• **Problem to work on**
Whatever the records contain, reproduce all of them exactly.

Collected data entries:

++++++

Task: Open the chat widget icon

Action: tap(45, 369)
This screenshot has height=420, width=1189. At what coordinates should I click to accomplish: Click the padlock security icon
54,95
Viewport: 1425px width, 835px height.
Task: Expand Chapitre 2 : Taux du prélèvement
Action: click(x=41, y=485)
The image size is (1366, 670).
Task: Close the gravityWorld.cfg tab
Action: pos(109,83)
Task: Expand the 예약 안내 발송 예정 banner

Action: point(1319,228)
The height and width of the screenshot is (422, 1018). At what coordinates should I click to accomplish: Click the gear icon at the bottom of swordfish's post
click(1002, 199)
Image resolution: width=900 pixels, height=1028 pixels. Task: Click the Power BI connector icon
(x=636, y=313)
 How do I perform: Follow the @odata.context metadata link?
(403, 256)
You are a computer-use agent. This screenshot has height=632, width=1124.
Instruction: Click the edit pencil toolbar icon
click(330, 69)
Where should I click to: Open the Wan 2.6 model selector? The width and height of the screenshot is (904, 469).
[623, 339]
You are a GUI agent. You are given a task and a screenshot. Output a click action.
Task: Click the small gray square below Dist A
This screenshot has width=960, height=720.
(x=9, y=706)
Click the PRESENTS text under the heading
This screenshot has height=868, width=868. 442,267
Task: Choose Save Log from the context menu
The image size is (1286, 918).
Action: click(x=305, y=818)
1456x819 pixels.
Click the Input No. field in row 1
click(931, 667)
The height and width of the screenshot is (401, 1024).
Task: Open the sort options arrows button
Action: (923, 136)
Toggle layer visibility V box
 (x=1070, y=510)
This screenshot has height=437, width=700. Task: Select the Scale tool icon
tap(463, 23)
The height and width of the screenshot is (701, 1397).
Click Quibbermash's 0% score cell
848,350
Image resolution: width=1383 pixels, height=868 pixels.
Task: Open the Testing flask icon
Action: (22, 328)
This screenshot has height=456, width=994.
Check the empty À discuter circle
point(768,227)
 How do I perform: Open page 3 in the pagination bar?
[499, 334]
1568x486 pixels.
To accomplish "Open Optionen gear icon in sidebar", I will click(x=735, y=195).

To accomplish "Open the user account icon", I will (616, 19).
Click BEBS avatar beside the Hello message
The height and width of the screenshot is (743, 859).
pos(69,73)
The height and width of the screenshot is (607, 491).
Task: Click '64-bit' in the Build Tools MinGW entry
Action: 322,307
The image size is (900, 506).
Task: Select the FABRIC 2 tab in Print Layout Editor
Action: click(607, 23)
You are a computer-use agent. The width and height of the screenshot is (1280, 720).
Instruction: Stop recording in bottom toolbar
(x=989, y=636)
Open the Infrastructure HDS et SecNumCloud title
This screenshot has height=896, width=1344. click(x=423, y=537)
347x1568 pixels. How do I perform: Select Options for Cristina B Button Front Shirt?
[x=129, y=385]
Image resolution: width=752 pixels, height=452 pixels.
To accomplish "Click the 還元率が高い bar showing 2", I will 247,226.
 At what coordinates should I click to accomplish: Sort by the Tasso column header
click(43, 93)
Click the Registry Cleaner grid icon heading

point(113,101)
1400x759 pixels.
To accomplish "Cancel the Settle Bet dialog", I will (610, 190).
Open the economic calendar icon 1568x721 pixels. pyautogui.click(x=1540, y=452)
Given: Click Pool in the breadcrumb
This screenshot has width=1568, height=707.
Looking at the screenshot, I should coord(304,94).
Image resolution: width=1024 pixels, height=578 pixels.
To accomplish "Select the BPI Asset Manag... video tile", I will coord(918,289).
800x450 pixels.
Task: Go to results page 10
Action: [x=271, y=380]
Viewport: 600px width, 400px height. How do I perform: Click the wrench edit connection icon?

++++++

• **Solution**
Task: Open the chat widget icon

Action: tap(45, 369)
This screenshot has height=420, width=1189. At what coordinates should I click to accomplish: Click the padlock security icon
54,95
Viewport: 1425px width, 835px height.
Task: Expand Chapitre 2 : Taux du prélèvement
Action: click(x=41, y=485)
The image size is (1366, 670).
Task: Close the gravityWorld.cfg tab
Action: pos(109,83)
Task: Expand the 예약 안내 발송 예정 banner

Action: point(1319,228)
The height and width of the screenshot is (422, 1018). At what coordinates should I click to accomplish: Click the gear icon at the bottom of swordfish's post
click(1002, 199)
Image resolution: width=900 pixels, height=1028 pixels. Task: Click the Power BI connector icon
(x=636, y=313)
 How do I perform: Follow the @odata.context metadata link?
(403, 256)
You are a computer-use agent. This screenshot has height=632, width=1124.
Instruction: Click the edit pencil toolbar icon
click(330, 69)
Where should I click to: Open the Wan 2.6 model selector? The width and height of the screenshot is (904, 469).
[623, 339]
You are a GUI agent. You are given a task and a screenshot. Output a click action.
Task: Click the small gray square below Dist A
This screenshot has width=960, height=720.
(x=9, y=706)
Click the PRESENTS text under the heading
This screenshot has height=868, width=868. 442,267
Task: Choose Save Log from the context menu
The image size is (1286, 918).
Action: click(x=305, y=818)
1456x819 pixels.
Click the Input No. field in row 1
click(931, 667)
The height and width of the screenshot is (401, 1024).
Task: Open the sort options arrows button
Action: (923, 136)
Toggle layer visibility V box
 (x=1070, y=510)
This screenshot has height=437, width=700. Task: Select the Scale tool icon
tap(463, 23)
The height and width of the screenshot is (701, 1397).
Click Quibbermash's 0% score cell
848,350
Image resolution: width=1383 pixels, height=868 pixels.
Task: Open the Testing flask icon
Action: (22, 328)
This screenshot has height=456, width=994.
Check the empty À discuter circle
point(768,227)
 How do I perform: Open page 3 in the pagination bar?
[499, 334]
1568x486 pixels.
To accomplish "Open Optionen gear icon in sidebar", I will click(x=735, y=195).

To accomplish "Open the user account icon", I will (616, 19).
Click BEBS avatar beside the Hello message
The height and width of the screenshot is (743, 859).
pos(69,73)
The height and width of the screenshot is (607, 491).
Task: Click '64-bit' in the Build Tools MinGW entry
Action: 322,307
The image size is (900, 506).
Task: Select the FABRIC 2 tab in Print Layout Editor
Action: click(607, 23)
You are a computer-use agent. The width and height of the screenshot is (1280, 720).
Instruction: Stop recording in bottom toolbar
(x=989, y=636)
Open the Infrastructure HDS et SecNumCloud title
This screenshot has height=896, width=1344. click(x=423, y=537)
347x1568 pixels. How do I perform: Select Options for Cristina B Button Front Shirt?
[x=129, y=385]
Image resolution: width=752 pixels, height=452 pixels.
To accomplish "Click the 還元率が高い bar showing 2", I will 247,226.
 At what coordinates should I click to accomplish: Sort by the Tasso column header
click(43, 93)
Click the Registry Cleaner grid icon heading

point(113,101)
1400x759 pixels.
To accomplish "Cancel the Settle Bet dialog", I will (610, 190).
Open the economic calendar icon 1568x721 pixels. pyautogui.click(x=1540, y=452)
Given: Click Pool in the breadcrumb
This screenshot has width=1568, height=707.
Looking at the screenshot, I should coord(304,94).
Image resolution: width=1024 pixels, height=578 pixels.
To accomplish "Select the BPI Asset Manag... video tile", I will coord(918,289).
800x450 pixels.
Task: Go to results page 10
Action: [x=271, y=380]
Viewport: 600px width, 400px height. How do I perform: Click the wrench edit connection icon?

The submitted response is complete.